Directions:
1. In the relay article, what rank did Charles Ross hold when he retired from the Army?
2. Continue the relay article from where it stops.

Supplied text Block Start

The five who made it to race were Englert; Charles Ross, 91, of Decatur, Ark.; Charles Boyle, 91, of Annapolis, Md.; Orville Rogers, 96, of Dallas; and Champion Goldy Sr., 97, of Haddonfield, N.J.
“Why do I compete?” Ross said Wednesday in a phone interview. “C’mon, because I want to win!”
Though all the team needed to do was show up and run the full distance to set world records in the 4x100 meters (2 minutes 22.37 seconds), the 4x400 (12:41.69) and the 4x800 (28:17.10), it wasn’t easy, Ross told me over and over.
He had been in charge of finding runners for the team, and he called it one of the hardest things he had ever done. That’s something, since Ross is a retired Army lieutenant colonel, a member of the Ranger Hall of Fame with two Purple Hearts and Combat Infantry Badges from World War II, Korea and Vietnam.

Supplied text Block End
Information supplied Block Start

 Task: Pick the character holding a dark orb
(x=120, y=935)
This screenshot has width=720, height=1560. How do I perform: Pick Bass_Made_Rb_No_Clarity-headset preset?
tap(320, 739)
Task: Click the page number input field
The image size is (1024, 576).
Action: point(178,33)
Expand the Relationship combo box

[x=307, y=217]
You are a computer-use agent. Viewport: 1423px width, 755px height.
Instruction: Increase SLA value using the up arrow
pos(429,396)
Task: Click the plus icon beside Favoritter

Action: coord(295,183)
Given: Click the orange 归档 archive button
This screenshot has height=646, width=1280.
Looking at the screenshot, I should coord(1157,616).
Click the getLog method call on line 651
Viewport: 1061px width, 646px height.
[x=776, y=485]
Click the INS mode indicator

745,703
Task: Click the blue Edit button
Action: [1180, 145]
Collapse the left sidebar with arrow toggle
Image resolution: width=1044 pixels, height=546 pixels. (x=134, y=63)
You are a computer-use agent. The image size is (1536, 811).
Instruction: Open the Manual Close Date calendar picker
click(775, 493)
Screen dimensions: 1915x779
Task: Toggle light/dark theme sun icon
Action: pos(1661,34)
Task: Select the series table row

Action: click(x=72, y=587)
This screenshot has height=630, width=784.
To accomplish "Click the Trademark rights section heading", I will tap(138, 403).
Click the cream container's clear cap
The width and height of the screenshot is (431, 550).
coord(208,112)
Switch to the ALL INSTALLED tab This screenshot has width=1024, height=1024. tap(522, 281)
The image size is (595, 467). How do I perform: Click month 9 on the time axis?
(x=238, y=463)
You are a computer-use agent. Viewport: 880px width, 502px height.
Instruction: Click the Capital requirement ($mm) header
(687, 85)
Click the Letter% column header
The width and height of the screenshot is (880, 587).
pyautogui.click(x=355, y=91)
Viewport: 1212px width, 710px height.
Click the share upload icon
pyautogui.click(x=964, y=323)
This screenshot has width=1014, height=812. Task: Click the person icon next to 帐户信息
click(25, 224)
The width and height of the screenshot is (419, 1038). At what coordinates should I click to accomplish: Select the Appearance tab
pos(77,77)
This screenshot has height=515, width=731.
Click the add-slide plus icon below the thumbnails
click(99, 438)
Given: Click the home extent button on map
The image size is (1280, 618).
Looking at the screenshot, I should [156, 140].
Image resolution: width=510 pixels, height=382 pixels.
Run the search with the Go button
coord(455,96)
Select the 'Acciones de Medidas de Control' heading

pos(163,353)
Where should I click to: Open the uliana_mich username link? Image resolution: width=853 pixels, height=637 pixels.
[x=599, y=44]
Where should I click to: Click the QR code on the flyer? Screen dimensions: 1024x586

Information supplied Block End

List of answers:
1. Lieutenant colonel.

2.
Ross said he worked three months, combing through possible runners who could set the world records with him. All they needed to do was walk the distance, he told them, but many were too scared to try. When you’re 90, a fall during a race could mean disaster.
Englert, who was the deputy general counsel at the Treasury Department before leaving in 1996, was the first to say yes.
At both of his homes — in a retirement community here and in his former family home nearby — his medals are everywhere. Hanging from doorknobs. Tucked into drawers. Balled up into boxes. That’s what happens when you win nearly every race you run. But Englert, who is slightly built and about 5-foot-7, says he doesn’t run for the medals. In fact, he rushed out of the nationals on Sunday so quickly that he didn’t even pick up the ones he won in the relays. He had driven to North Carolina by himself, and needed to hop back into his maroon Lincoln for the five-hour trip back.
“Oh, those world records were kind of a stunt, just a gimmick,” he said.
Don’t believe him. Englert, who also broke a 25-year-old American age-group record in the 5,000 meters last weekend, has played down big events before. When asked about going ashore at Normandy on D-Day when he served in the Navy, he said it didn’t frighten him, even though his ship crossed the English Channel seven times, carrying prisoners and wounded. He said he just remembered watching in awe as the battleships behind him lobbed shells onto the beach.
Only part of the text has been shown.